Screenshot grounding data
★ ★ ★ ★
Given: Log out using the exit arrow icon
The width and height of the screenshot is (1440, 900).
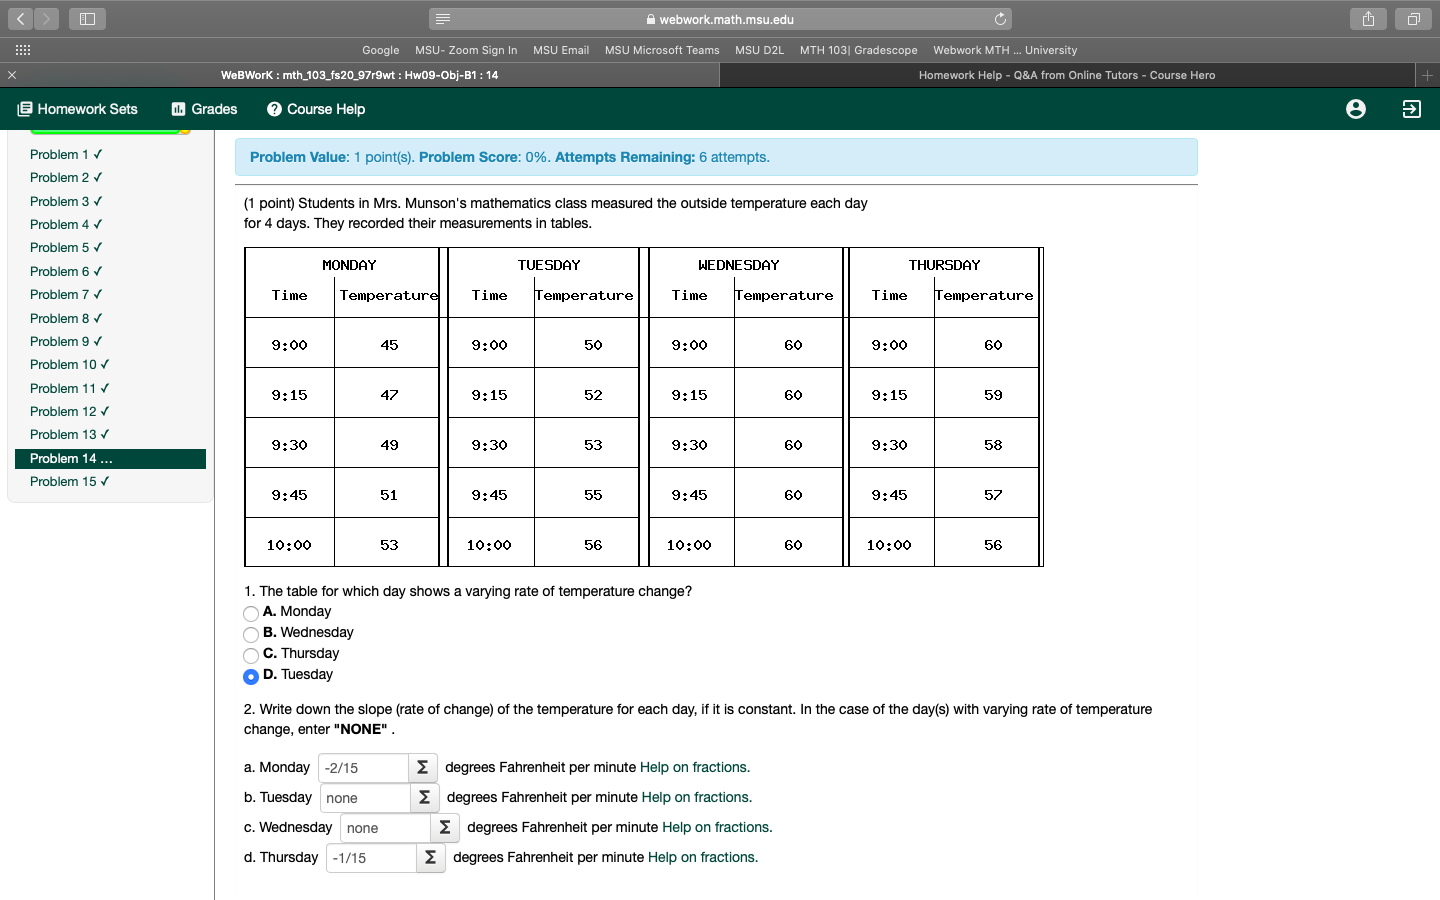Looking at the screenshot, I should (x=1411, y=110).
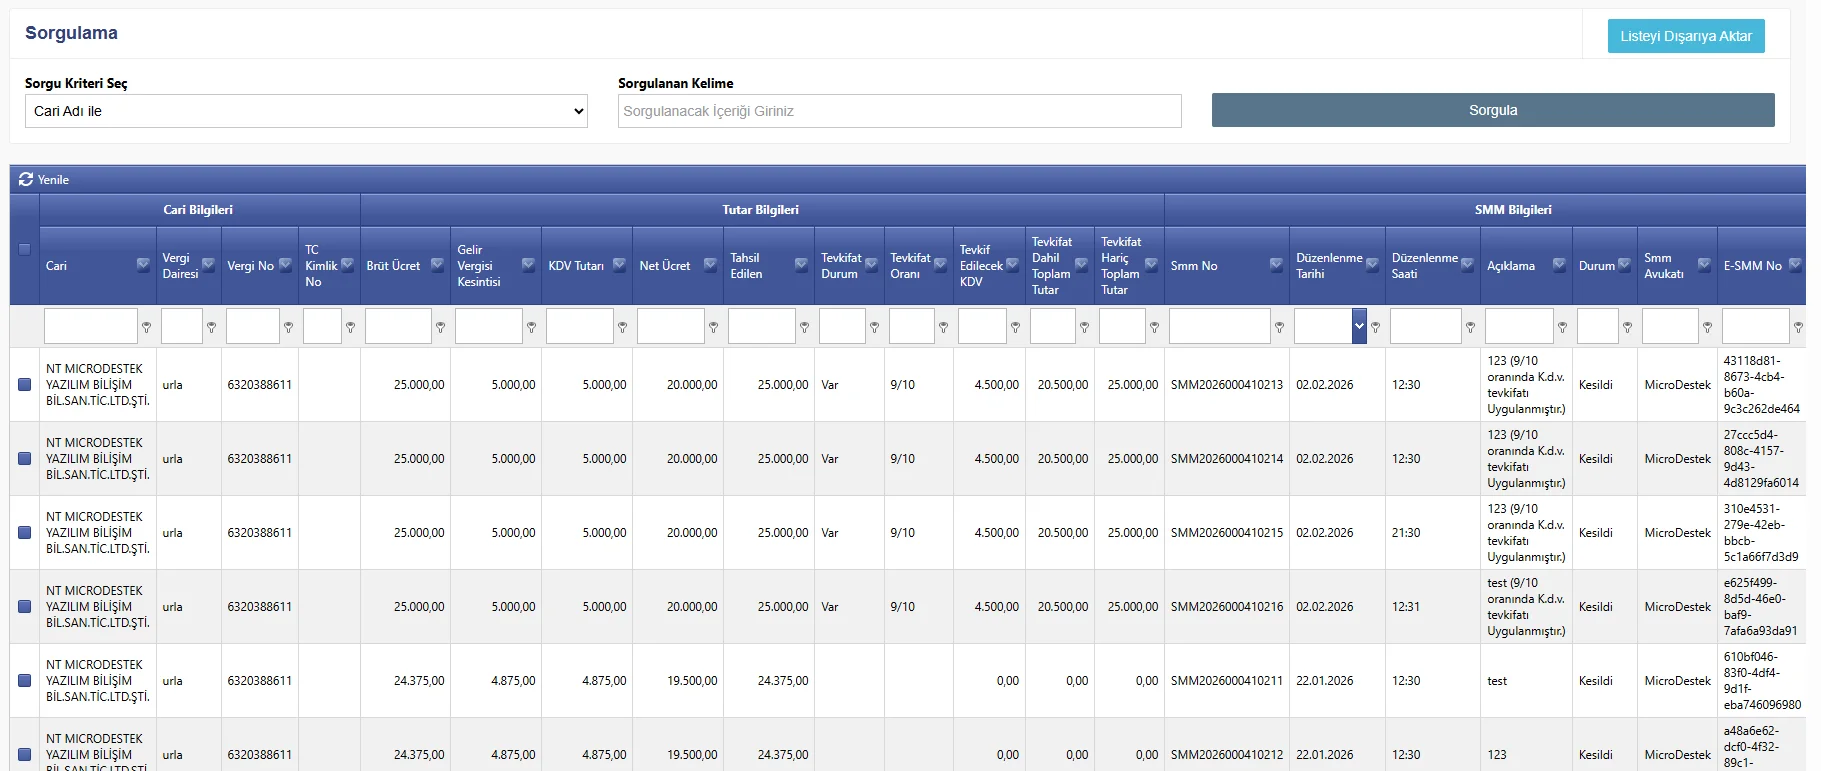The width and height of the screenshot is (1821, 771).
Task: Click filter icon on KDV Tutarı column header
Action: click(619, 265)
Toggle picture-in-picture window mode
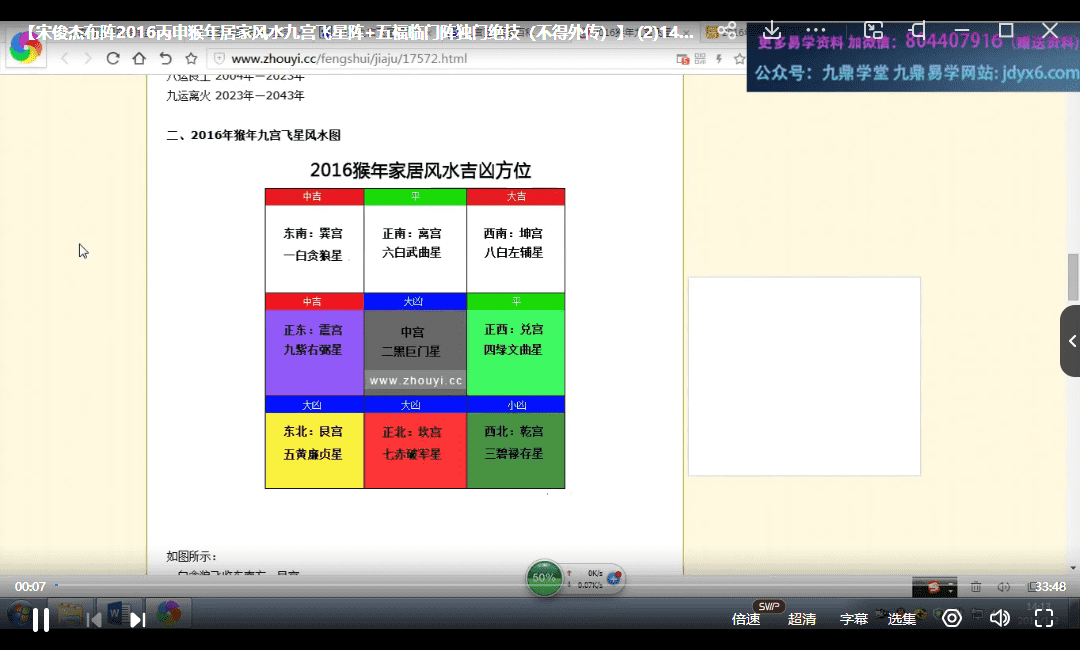 [874, 31]
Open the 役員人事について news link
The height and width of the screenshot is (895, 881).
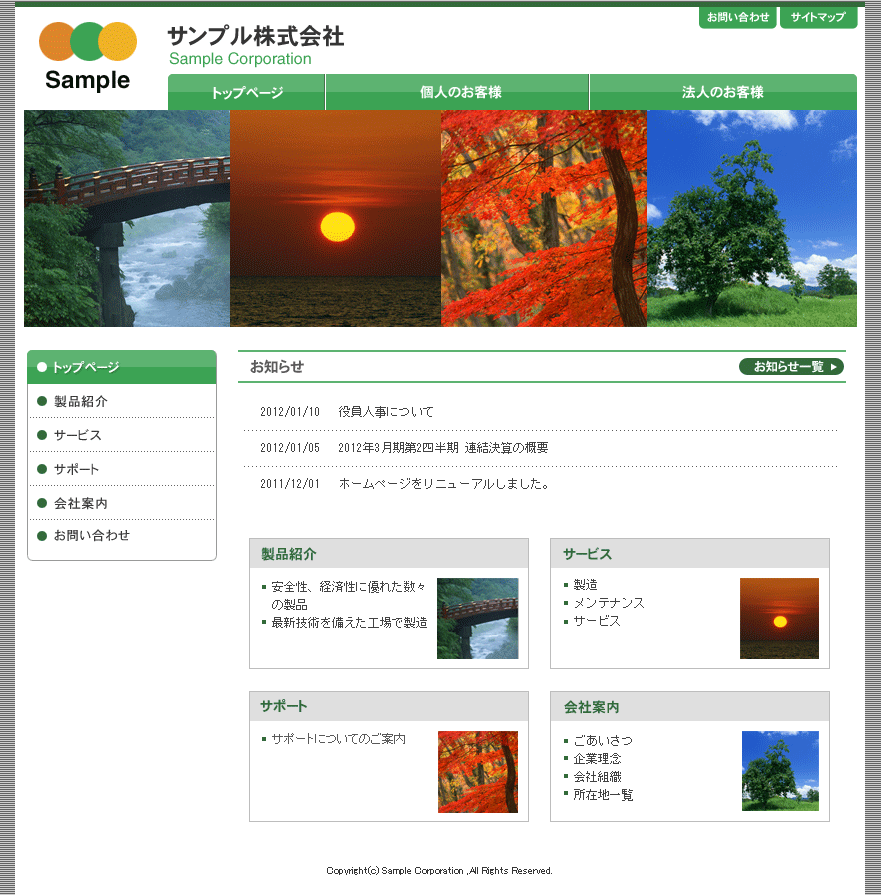click(386, 412)
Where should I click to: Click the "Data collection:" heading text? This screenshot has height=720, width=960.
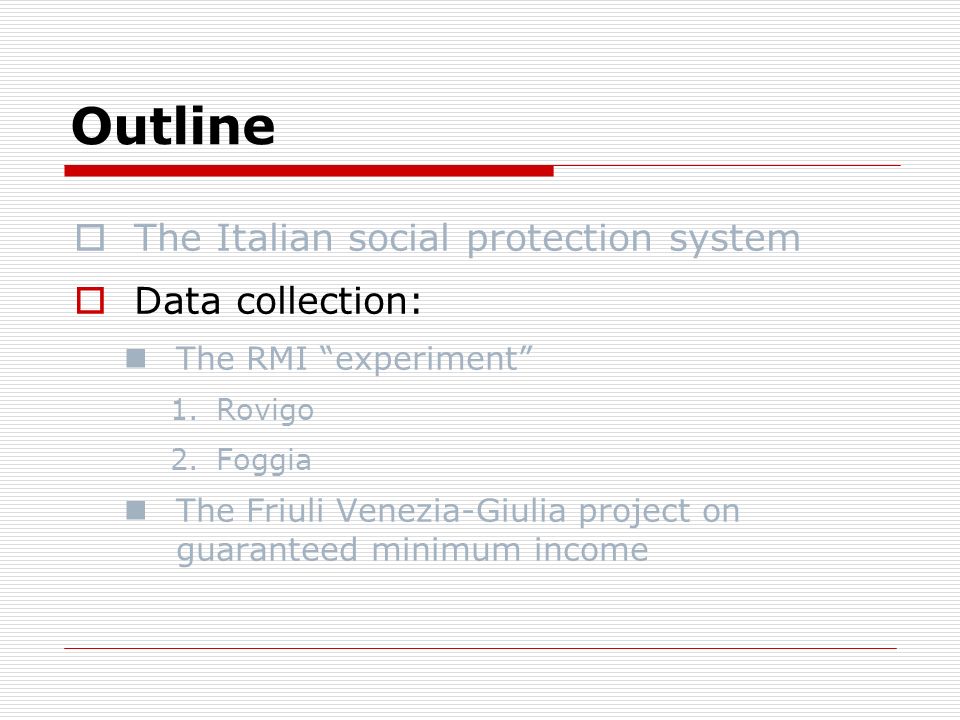278,301
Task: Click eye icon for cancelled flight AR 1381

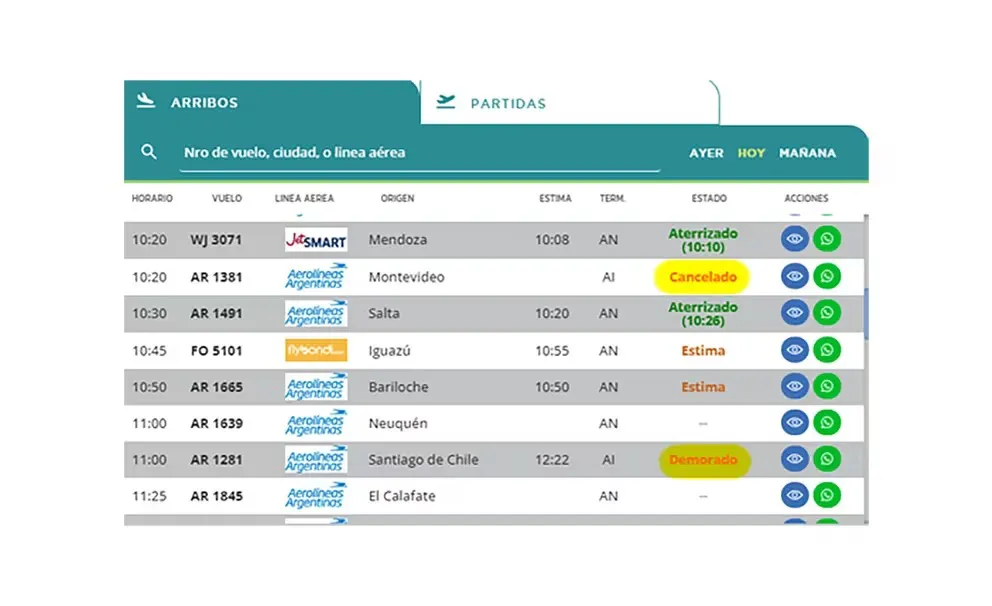Action: pyautogui.click(x=794, y=277)
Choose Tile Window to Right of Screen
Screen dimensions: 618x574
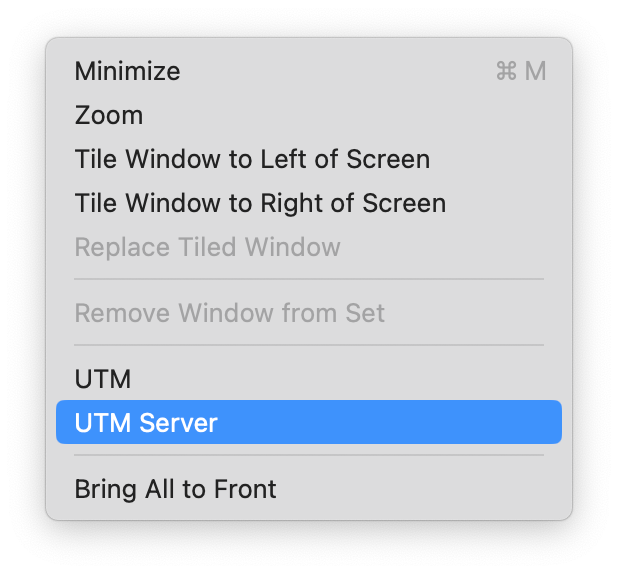pos(260,203)
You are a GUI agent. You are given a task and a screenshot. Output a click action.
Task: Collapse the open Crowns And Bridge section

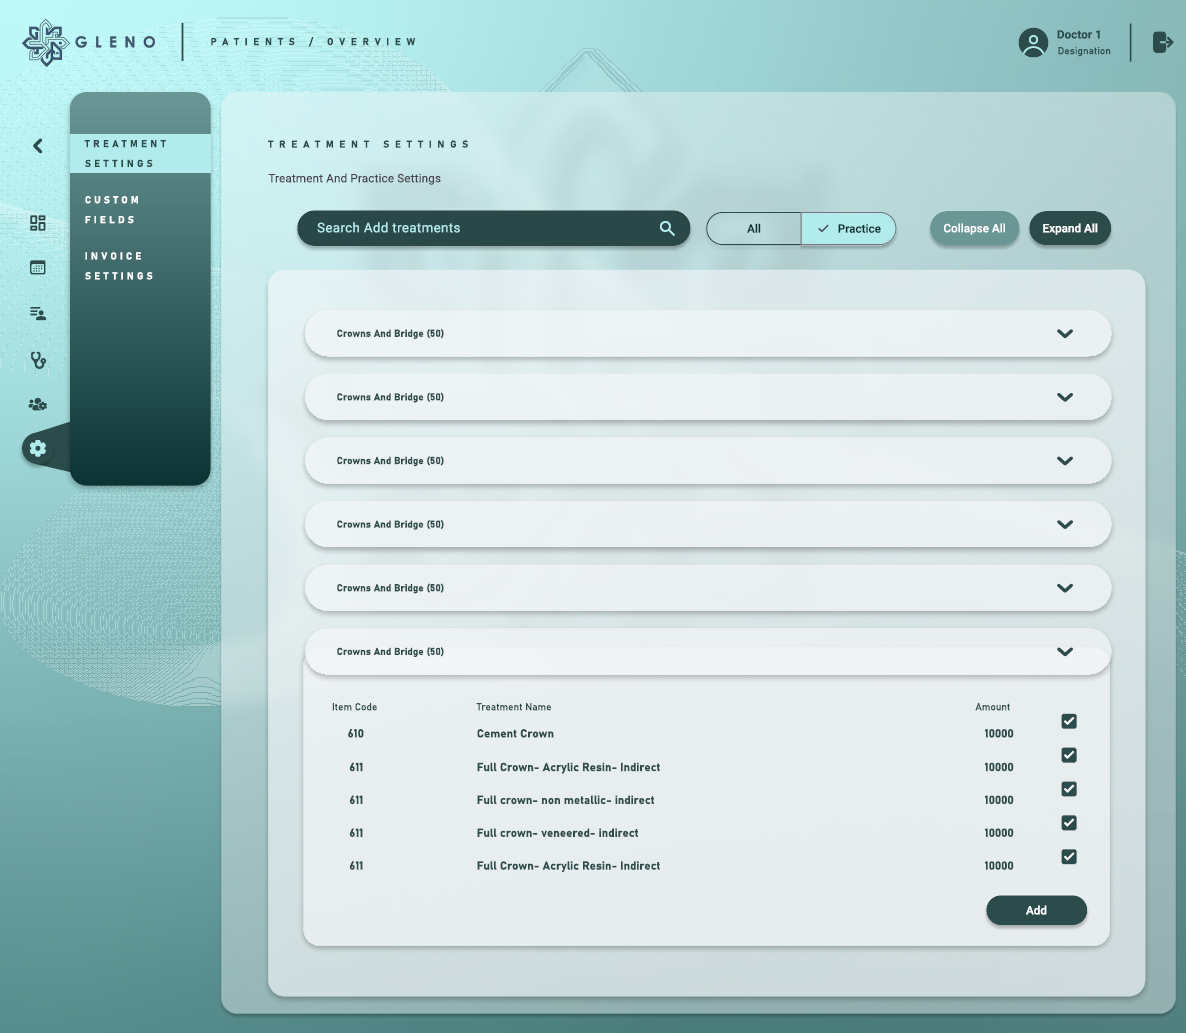pos(1064,651)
★ ★ ★ ★
From the line containing "Choose Tile Window to Right of Screen" through the last line of the entries, both included, print each line exactly and omit any picture.

■ **RESPONSE BOX**:
Choose Tile Window to Right of Screen
Screen dimensions: 618x574
pos(260,203)
You are a GUI agent. You are given a task and a screenshot. Output a click action.
Task: Collapse the open Crowns And Bridge section

pos(1064,651)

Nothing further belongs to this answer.